My dear Brother,

We are now not a step forwarder than we were at this time two days ago. The King commissioned Lord North to submit a plan of Government, with the Duke of Portland at the Treasury. This has not been done; nor has the King sent for the Duke of Portland, who expected that step to have been taken.

What transpires about arrangements is as follows; Pitt not to join them (upon which you may depend); Lord North to name a colleague to Fox, who is to be Lord Stormont, if he will accept; Lord Dartmouth to be of the Cabinet; Twitcher, Privy Seal; G. North, Treasurer of the Navy; Grey Cooper, Jemmy's successor (at which his noble spirit is offended); Lord J. Cavendish, Chancellor of the Exchequer; Fitzpatrick, talked of for Secretary-at-War; Lord Keppel to return. Query, whether he is by this means to be in the Cabinet with Twitcher? I think he should appoint St. Hugh a Junior Lord.

So good night to you.
Amiciteæ sempitereæ inimicetræ placabiles.

These arrangements were dependant on the issue of negotiations that underwent fresh modifications from day to day. In the meantime Lord Temple had sent in his resignation. His Lordship's conduct on this occasion was as creditable to his integrity as it was illustrative of his temperament. He appears to have accompanied the official despatch tendering his resignation with a private letter to the King, which Mr. Grenville, acting on his own discretion, withheld. Lord Temple, devoted to the principles and the party of the late Marquis of Rockingham, and regarding the alliance of the Duke of Portland, Mr. Fox, and others of that party, with Lord North, as a gross dereliction of principle, did not hesitate to allude personally to them in the communication to His Majesty, under the impression that the coalition was then actually formed, and that in his public and onerous position he was bound to state the grounds upon which he felt himself imperatively called upon to resign. The coalition, however, was not yet concluded; although, on the 13th of March, General Cuninghame confidently announced to Lord Temple that a new Administration was to be declared the next day, and that that was the last letter he should have to write to him on such idle subjects; entering circumstantially, at the same time, into the disposal of the various offices, and assigning an equal division of the Cabinet to Fox and Lord North, with the moderate Duke of Portland at the head. Mr. Grenville, whose caution in reference to such transactions had been disciplined by experience, and who always brought the most temperate judgment to bear upon situations of delicacy and embarrassment, saw the imprudence of committing Lord Temple to expressions that supposed a state of things which did not actually exist, or which, if it should be brought about, would consign his letter to the "very worst hands into which it could fall." Lord Temple, in Dublin, harassed by delays, and surrounded by increasing difficulties in his Government, could not decide this point so clearly as Mr. Grenville in London; and the sequel, which furnished his Lordship with a legitimate opportunity of stating his views and feelings to the King, amply justified the course adopted.
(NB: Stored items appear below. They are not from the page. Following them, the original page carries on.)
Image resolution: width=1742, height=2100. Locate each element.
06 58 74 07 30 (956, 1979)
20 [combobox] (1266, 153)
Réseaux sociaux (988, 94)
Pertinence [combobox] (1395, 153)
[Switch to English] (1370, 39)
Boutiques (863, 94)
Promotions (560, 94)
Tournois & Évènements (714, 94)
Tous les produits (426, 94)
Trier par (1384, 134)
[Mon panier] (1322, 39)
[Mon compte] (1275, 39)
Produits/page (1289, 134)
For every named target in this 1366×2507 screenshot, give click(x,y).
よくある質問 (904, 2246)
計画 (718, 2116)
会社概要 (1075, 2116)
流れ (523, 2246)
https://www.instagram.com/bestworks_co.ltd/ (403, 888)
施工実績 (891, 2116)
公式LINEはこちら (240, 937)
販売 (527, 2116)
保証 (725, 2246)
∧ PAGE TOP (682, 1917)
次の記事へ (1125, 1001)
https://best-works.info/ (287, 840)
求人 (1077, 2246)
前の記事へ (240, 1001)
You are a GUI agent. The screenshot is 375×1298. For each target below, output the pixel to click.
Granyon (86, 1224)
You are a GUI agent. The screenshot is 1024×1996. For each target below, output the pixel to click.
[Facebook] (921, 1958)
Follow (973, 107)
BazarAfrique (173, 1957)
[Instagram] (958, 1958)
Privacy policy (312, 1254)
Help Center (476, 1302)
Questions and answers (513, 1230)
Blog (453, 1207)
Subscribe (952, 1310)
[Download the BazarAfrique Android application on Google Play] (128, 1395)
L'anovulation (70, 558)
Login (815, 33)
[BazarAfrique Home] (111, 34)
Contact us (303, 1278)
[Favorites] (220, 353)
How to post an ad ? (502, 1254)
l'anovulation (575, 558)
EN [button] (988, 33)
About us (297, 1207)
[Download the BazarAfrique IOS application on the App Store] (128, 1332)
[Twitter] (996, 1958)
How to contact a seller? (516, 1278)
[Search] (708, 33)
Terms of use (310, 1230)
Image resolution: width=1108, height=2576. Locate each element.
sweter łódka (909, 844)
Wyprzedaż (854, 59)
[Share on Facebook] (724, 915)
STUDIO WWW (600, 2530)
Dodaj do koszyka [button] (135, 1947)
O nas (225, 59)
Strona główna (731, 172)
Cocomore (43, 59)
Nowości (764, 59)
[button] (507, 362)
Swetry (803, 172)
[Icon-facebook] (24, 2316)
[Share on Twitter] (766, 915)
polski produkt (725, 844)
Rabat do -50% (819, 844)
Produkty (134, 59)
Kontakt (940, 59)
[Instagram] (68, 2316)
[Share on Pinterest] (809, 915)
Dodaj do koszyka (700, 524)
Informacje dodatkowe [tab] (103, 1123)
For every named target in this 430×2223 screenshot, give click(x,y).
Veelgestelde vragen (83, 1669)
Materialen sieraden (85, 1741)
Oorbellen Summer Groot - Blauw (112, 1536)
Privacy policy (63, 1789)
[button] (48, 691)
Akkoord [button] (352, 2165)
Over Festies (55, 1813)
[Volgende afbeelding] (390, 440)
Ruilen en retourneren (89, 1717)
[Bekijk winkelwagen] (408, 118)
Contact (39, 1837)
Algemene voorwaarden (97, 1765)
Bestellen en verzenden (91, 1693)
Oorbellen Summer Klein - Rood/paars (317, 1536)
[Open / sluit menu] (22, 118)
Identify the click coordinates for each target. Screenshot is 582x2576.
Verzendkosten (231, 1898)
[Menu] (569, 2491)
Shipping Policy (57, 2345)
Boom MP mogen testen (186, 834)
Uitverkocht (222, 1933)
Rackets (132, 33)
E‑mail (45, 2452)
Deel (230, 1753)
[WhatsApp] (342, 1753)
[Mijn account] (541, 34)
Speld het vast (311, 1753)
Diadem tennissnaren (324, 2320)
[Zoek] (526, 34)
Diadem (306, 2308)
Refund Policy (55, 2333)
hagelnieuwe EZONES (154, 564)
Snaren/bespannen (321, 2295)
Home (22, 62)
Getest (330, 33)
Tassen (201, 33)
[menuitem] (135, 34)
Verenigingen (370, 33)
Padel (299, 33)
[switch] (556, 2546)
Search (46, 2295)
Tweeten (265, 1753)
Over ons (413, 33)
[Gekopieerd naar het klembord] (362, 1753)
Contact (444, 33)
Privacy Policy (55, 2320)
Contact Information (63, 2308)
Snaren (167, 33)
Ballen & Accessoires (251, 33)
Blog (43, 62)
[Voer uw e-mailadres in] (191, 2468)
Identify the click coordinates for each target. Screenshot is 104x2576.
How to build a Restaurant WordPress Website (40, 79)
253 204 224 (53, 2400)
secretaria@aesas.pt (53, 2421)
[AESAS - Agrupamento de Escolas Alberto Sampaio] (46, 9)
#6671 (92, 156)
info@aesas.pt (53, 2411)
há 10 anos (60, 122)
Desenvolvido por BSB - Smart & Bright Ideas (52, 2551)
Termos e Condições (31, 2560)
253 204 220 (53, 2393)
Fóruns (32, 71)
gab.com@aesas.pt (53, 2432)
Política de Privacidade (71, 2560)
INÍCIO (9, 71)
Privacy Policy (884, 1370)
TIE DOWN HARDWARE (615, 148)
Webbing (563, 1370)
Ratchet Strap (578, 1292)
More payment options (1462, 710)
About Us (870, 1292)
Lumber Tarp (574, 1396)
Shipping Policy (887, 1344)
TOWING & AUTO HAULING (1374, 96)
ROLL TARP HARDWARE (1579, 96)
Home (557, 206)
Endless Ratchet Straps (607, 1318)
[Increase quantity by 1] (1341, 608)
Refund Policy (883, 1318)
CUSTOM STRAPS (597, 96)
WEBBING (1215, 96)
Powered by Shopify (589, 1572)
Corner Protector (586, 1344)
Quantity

In the following letter, Mr. Grenville details the substance of his interview with the King, arising out of Lord Temple's resignation. It possesses the highest historical value, taken in connection with the letters that follow, for the full and minute information it affords of the course of those secret negotiations which finally terminated in the establishment of the coalition.

MR. W. W. GRENVILLE TO LORD TEMPLE.

Pall Mall, March 17th, 1733.

My dear Brother,

I received your packet of the 12th instant last night, and immediately sent to Lord Sydney your despatch of resignation. He forwarded it to the King, who immediately directed him to send me to Buckingham House, where I was with him above two hours.